**Task goal**
From the records below, transcribe exactly the lines that begin at the line with "You are a computer-use" and end at the line with "Instruction: Expand Shalini", both included.

**Data for this task**
• • • •
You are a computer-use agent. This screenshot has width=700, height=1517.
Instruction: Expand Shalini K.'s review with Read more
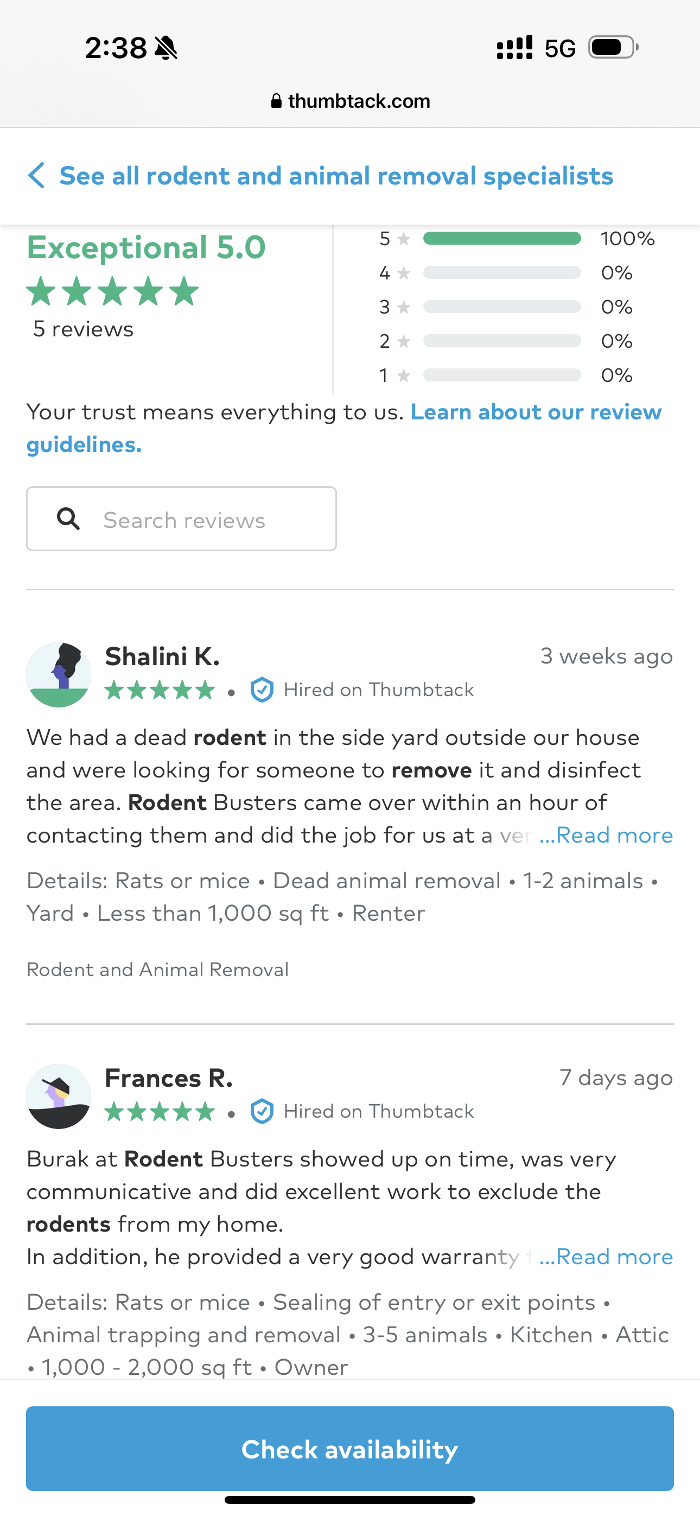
• • • •
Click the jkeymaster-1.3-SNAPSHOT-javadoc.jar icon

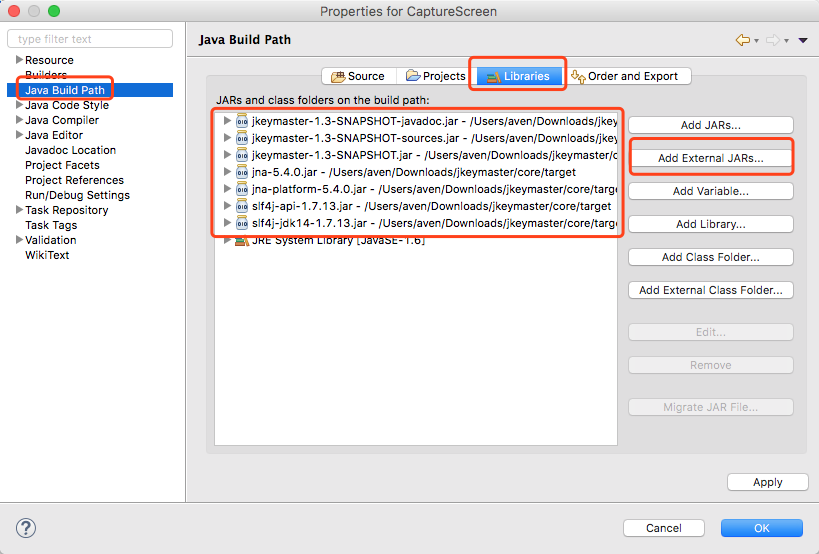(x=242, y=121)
• • • •
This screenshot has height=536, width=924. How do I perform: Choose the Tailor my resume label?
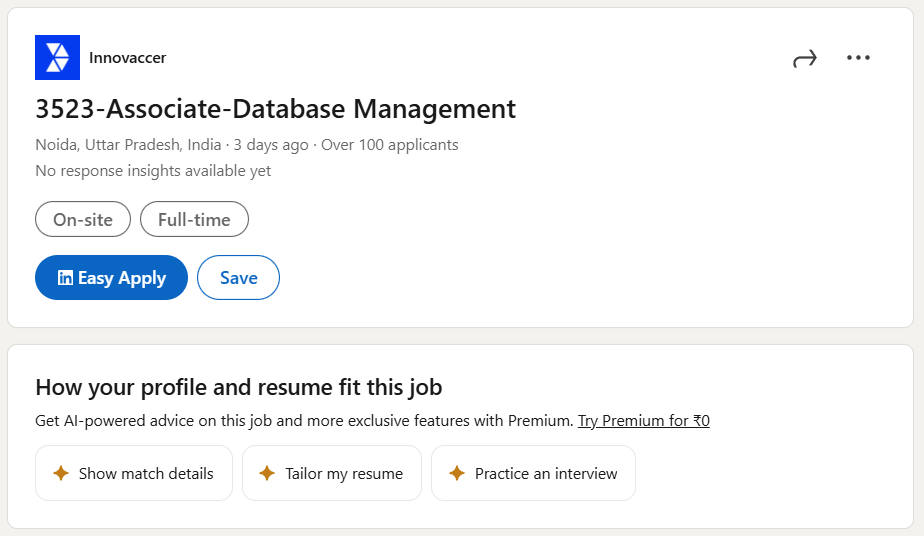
• • • •
**Completed exercise**
You are a computer-use agent. This screenshot has width=700, height=1517.
Instruction: Expand Shalini K.'s review with Read more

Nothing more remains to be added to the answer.